> [Short exercise A]:
Using the flame image captions, answer each question:
(i) Over what fuel was the fire whirl developed?
(ii) What material was the thick sample used in the upward flame spread images?
(iii) Which institution is listed for Sandra L. Olson?
> [Short exercise B]: Output the portion of the flame image captions from "Bogdan Pavlov and" up to and including "(University of Kentucky)", word for word.

> [Text provided]:
┄┄┄┄┄┄┄┄┄┄
“Microgravity flames converging toward the center of the starburst ‘implode’ against an outflow of wind, creating a diffusion flame ‘supernova’.”
Sandra L. Olson (NASA Glenn Research Center)
“A family of methane-air counterflow and premixed flames of different configurations with and without addition of nanoparticles. Depending on flame configuration, the particles may pass reaction zone, be heated and irradiate light (nose, beard, and hair). In certain configurations of a counterflow diffusion flame, the reaction zone acts as a strong fluid-dynamics source and diverts the particles, making them not reach the reaction zone (eyes and mouth). A classical methane-air diffusion flame provides Dr. Combustion with an elegant hat as he cannot conceal the joy of discovery.”
Bogdan Pavlov and Li Qiao (Purdue University)
“A fire whirl developed over a pool of benzene, note the waves and disturbances on the fuel surface. An upward mirrored reflection of the whirl is rotated to create the s-like shape.”
Nelson Akafuah and Kozo Saito (University of Kentucky)
“This “fan of fire” visually displays the effect gravity has on upward flame spread over thermally-thick materials. Starting from the left “ceiling fire”, as the inclination angle or tilt of a burning surface is increased underside flames transition from blue, well-mixed laminar flames into increasingly turbulent yellow flames on the topside that “lift” from the surface dramatically increasing the flame thickness. These images were taken perpendicular to the surface of a thick sample of Polymethyl Methacrylate mounted flush into insulation board as flames spread upward. These tests have helped in finding critical inclinations with maximum flame spread rates, burning rates and heat fluxes from the flame.”
Michael Gollner and Xinyan Huang (University of California, San Diego)
┄┄┄┄┄┄┄┄┄┄
> [Provided data]:
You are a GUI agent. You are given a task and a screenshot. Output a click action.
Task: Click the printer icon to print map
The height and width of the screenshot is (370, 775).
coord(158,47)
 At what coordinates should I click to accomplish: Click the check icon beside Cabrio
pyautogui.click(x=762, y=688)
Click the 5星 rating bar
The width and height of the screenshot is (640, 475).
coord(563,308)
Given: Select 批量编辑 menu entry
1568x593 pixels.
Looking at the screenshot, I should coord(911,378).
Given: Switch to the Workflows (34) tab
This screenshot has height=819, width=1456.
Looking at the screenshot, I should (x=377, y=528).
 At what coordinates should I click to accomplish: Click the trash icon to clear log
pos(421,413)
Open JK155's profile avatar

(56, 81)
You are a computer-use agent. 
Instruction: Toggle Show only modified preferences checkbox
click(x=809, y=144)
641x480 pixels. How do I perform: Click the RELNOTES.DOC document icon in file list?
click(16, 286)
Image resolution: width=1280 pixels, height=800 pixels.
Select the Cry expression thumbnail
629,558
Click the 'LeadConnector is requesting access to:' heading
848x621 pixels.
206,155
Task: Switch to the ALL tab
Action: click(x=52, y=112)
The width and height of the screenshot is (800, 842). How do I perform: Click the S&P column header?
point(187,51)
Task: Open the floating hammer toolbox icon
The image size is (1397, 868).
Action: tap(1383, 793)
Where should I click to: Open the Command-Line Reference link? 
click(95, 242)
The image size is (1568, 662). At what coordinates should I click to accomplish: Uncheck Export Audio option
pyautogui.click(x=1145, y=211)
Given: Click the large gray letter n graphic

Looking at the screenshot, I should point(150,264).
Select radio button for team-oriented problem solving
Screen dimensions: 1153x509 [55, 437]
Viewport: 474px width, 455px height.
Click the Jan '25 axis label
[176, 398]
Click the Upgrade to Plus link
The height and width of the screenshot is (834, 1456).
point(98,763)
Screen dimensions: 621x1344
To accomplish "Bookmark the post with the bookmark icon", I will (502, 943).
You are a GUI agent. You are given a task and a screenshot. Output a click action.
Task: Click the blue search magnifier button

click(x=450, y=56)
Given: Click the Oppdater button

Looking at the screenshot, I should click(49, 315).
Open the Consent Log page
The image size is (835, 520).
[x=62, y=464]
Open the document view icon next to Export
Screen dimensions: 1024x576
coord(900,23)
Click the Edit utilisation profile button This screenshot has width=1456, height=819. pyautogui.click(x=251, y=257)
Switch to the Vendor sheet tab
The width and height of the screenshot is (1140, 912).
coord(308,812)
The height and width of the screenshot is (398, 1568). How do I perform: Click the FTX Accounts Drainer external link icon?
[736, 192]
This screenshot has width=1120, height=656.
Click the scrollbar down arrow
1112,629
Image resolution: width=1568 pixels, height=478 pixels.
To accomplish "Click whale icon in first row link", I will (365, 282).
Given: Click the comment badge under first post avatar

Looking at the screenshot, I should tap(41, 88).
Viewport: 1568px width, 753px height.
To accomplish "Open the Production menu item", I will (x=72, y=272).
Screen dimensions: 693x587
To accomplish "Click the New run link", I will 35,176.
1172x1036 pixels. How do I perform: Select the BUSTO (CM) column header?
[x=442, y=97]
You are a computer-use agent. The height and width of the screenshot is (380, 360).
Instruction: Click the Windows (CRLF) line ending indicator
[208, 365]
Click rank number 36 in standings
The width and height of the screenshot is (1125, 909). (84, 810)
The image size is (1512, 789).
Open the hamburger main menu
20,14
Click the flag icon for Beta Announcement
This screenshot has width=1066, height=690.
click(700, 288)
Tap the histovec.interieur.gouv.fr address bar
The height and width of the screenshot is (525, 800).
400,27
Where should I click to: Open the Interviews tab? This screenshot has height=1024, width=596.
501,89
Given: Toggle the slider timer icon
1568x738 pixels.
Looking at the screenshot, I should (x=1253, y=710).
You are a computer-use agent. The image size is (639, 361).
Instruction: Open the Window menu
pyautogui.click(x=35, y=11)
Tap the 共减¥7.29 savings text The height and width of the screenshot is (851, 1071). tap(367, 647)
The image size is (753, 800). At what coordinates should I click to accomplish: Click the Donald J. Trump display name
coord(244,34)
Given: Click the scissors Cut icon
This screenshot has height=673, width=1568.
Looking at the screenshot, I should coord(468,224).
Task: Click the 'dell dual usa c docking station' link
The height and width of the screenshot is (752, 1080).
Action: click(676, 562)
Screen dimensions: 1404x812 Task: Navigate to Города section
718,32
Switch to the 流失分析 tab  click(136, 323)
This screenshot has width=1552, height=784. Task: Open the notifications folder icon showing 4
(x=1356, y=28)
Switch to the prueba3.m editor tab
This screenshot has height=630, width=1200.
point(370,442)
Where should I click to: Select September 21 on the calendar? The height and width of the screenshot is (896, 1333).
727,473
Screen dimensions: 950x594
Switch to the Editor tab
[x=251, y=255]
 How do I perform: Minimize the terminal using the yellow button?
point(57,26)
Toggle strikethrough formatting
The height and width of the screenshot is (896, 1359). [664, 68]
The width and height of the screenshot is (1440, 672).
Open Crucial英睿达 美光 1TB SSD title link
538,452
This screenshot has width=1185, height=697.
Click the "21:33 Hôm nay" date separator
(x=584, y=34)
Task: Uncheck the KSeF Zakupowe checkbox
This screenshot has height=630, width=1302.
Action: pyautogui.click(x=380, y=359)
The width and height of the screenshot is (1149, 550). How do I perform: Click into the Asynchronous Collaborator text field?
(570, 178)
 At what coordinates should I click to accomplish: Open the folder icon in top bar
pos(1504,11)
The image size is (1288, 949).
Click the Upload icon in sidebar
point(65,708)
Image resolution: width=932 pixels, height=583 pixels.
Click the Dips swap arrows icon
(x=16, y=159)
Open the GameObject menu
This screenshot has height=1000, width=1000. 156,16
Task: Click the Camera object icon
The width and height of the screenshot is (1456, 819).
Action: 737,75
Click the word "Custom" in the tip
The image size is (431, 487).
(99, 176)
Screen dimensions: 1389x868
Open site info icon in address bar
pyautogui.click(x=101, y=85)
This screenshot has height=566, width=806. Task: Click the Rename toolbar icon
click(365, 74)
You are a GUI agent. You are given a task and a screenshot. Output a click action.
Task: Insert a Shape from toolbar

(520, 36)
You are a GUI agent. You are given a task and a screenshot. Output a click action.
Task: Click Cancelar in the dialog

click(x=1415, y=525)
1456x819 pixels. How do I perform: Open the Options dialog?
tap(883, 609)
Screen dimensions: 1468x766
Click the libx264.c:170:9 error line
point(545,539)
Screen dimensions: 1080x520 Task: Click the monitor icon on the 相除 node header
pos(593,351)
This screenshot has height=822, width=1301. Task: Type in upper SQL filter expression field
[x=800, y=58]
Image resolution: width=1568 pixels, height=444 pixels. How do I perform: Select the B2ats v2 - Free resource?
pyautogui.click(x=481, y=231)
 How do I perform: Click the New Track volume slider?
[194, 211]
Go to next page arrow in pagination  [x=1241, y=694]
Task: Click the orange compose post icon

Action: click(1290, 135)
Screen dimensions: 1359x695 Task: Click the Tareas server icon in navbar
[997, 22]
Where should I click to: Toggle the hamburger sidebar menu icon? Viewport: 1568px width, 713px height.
┄┄┄┄┄┄┄┄┄┄
> [Full response A]:
(i) A pool of benzene.
(ii) Polymethyl Methacrylate.
(iii) NASA Glenn Research Center.

> [Full response B]:
Bogdan Pavlov and Li Qiao (Purdue University)
“A fire whirl developed over a pool of benzene, note the waves and disturbances on the fuel surface. An upward mirrored reflection of the whirl is rotated to create the s-like shape.”
Nelson Akafuah and Kozo Saito (University of Kentucky)